El catálogo, no obstante, salió a la luz de manera póstuma, dos años después de la muerte de Pedro Salvá. Y al cabo de muy poco, como él mismo ya intuía antes de su muerte -«desgraciadamente ninguno de mis hijos ha mostrado afección a las letras»-, la familia decidió vender aquella fantástica biblioteca, que por entonces constituía la mejor de Valencia, tras la de la Universidad. El propio rector de esta última trató por todos los medios que la colección de libros no saliera de la ciudad, consiguiendo de los herederos un compromiso de dos meses de duración para comprarla a un precio muy inferior al de su valor real. Pero ni la Universidad, ni el Ayuntamiento, ni la Diputación tenían dicha cantidad de dinero ni hicieron nada por obtenerla. En última instancia, un diputado valenciano presentó una moción en las Cortes para que fuera adquirida por el Ministerio de Fomento, pero ya era demasiado tarde.
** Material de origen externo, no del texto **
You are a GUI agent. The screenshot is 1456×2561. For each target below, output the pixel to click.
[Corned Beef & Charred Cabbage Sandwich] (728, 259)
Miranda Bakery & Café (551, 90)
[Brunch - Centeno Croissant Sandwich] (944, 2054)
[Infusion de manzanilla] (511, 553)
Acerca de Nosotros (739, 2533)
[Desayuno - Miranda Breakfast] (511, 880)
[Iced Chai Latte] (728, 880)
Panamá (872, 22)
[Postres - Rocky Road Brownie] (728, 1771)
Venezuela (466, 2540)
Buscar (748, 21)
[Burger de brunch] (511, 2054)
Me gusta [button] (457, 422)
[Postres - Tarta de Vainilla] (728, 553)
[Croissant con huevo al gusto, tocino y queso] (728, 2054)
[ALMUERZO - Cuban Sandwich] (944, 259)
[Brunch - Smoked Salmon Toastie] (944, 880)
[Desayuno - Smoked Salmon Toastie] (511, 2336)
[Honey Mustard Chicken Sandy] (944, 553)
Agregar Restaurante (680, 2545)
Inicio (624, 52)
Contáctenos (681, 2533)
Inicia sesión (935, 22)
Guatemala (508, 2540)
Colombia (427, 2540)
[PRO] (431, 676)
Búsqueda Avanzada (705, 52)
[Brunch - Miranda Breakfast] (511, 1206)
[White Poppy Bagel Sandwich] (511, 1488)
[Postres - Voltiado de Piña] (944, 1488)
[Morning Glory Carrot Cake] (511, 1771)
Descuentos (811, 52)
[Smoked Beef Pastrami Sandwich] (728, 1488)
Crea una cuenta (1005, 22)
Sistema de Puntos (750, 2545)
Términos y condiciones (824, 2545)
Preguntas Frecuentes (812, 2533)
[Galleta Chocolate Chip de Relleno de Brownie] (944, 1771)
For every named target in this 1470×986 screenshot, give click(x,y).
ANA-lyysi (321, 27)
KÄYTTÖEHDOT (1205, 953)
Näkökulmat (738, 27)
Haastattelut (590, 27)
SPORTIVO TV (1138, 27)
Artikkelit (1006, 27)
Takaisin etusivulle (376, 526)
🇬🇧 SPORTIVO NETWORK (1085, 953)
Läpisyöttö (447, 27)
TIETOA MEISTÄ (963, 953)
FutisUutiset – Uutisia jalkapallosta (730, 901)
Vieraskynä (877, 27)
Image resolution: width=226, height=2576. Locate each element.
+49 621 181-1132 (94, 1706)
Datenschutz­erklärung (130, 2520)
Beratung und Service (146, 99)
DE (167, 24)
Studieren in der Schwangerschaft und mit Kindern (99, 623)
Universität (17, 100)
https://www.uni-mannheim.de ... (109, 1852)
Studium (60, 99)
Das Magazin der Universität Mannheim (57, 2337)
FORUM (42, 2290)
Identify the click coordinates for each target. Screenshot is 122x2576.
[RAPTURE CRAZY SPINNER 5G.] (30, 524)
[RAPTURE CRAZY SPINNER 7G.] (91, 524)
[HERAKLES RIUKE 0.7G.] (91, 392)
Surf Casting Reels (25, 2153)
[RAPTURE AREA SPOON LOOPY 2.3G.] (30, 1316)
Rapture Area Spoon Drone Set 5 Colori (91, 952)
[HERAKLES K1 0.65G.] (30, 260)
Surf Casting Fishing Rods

Ricardo Heredia, un industrial malagueño que poco después ennobleció con la obtención del condado de Benahavís, se quedó con todos los ejemplares en 1873 por 140.000 pesetas, llevándolos a su casa particular de Madrid. Sin embargo, no restaron en su poder demasiado tiempo, ya que, según cuenta una tradición oral transmitida por el bibliógrafo Daniel Devoto, Heredia se jugó el dinero que se pudiera obtener de sus libros a una carta. Y perdió. Sea cierto o no, la realidad es que el conde subastó los volúmenes en París entre 1891 y 1894, dispersando así por todo el mundo una biblioteca, la de los Salvá, que jamás debió abandonar Valencia.